The grave of Arie Frederik Lasut

After Indonesia's declaration of independence on 17 August 1945, as well and the surrender of Japan to the Allies, the president of the newly formed Republic of Indonesia ordered that all governmental services be taken over from the Japanese. Lasut and a few other Indonesians were able to take control of the Geological Service peacefully in September 1945 and renamed it the Mining and Geological Service (Jawatan Pertambangan dan Geologi). As the Dutch returned to regain its control of Indonesia, the offices of the Mining and Geological Service had to be moved several times. From its original headquarters in Bandung, the offices moved Tasikmalaya, Magelang, and Yogyakarta. In addition to managing the mining and geological activities of the new nation during an unstable period, the service also established schools for training new geologists. This was all done under the leadership of Lasut as head of the service.

In addition to his work at the Mining and Geological Service, Lasut was active in an organization consisting of Indonesians from Sulawesi (where he was from) aimed at defending the independence of Indonesia (Kebaktian Rakyat Indonesia Sulawesi). Lasut was also a member of the Central Indonesian National Committee (Komite Nasional Indonesia Pusat), an early manifestation of the legislative branch of the Indonesian government.

The Dutch had continually sought after Lasut, because of his knowledge of mining and geology in Indonesia. On the morning of 7 May 1949, Lasut was taken from his home by the Dutch to Pakem, 7 kilometers north of Yogyakarta (then the capital of Indonesia) and was shot to death. Several months later his body was exhumed and buried at the Kintelan Christian cemetery in Yogyakarta beside his wife who had died in December 1947. The ceremony was attended by the acting president of Indonesia at that time, Assaat.
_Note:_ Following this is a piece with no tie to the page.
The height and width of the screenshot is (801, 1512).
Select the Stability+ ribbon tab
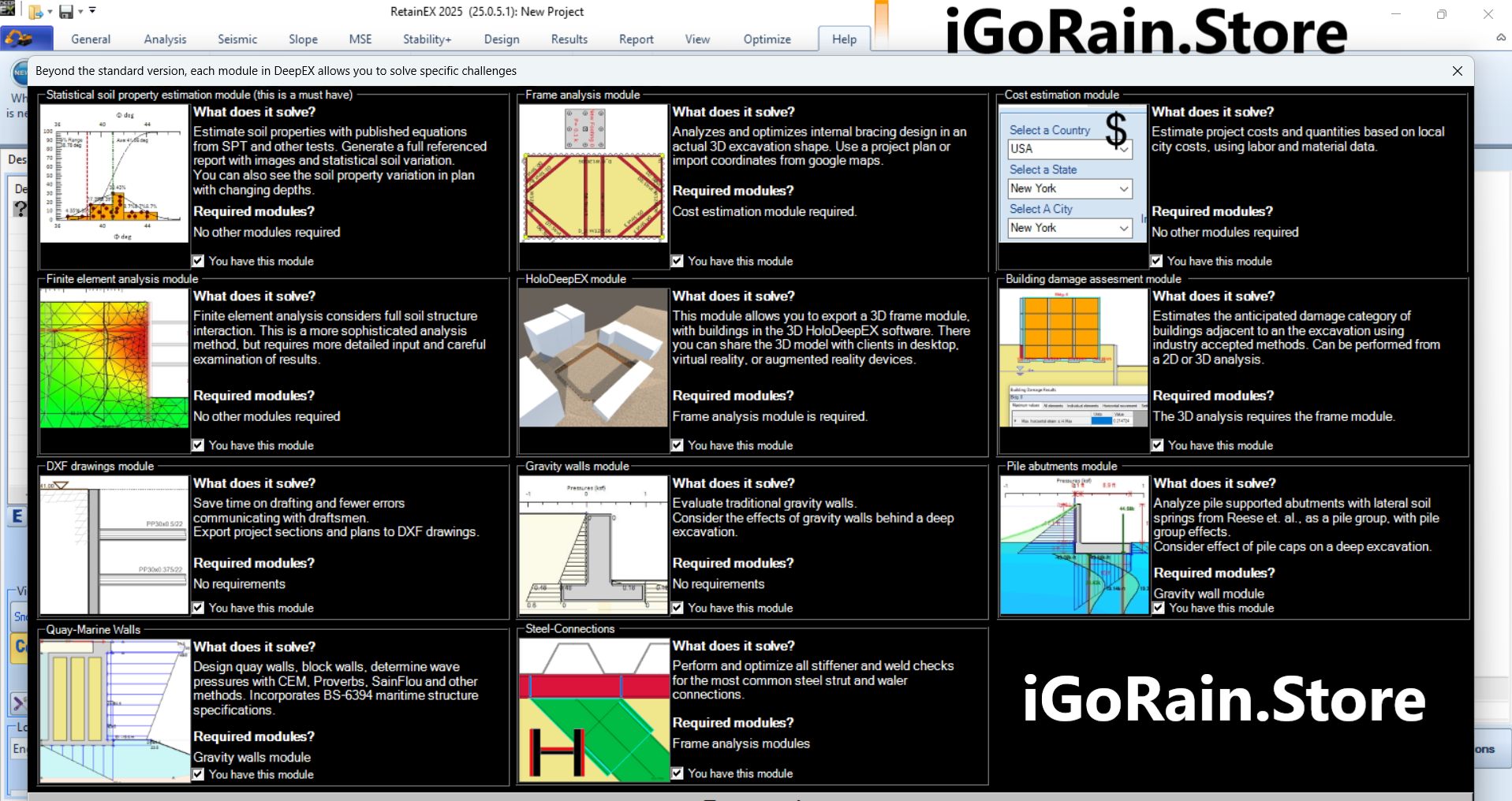[x=427, y=39]
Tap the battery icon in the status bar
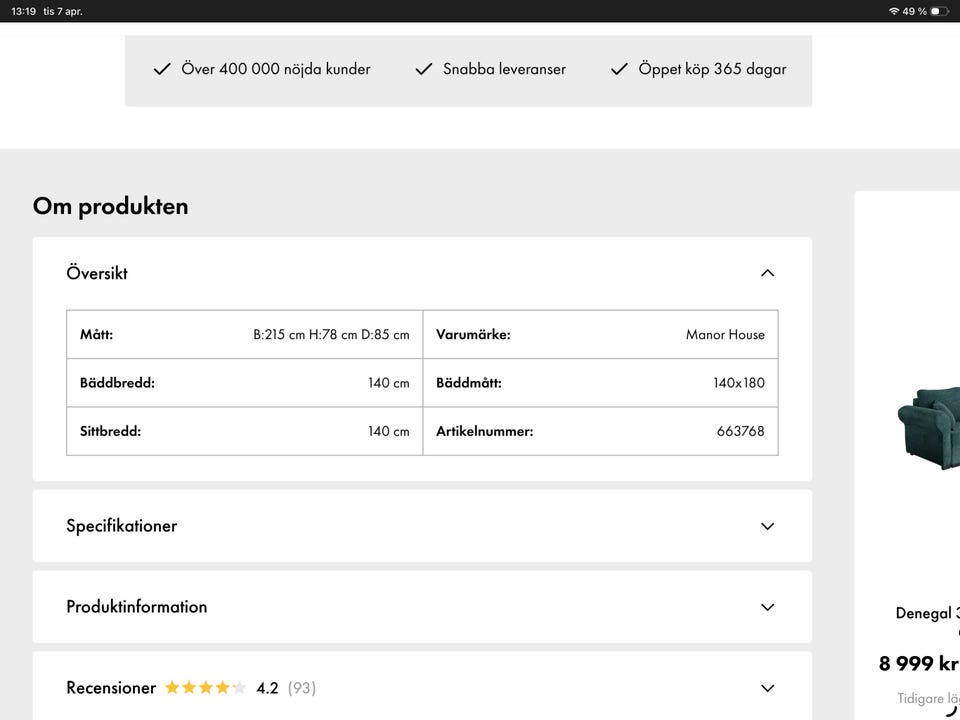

To honor his firm stance to preserve the republic, Arie Frederik Lasut was posthumously named a national hero by President Suharto on 20 May 1969.

== Family life ==
Arie Lasut married Nieke Maramis on 31 December 1941. They had one child, Winny Lasut, who married Lukman Arifin and had three grandsons: Iskandar Zulkarnaen Arifin, Arie Arifin, Sandy Arifin. Winny died on 14 July 1976.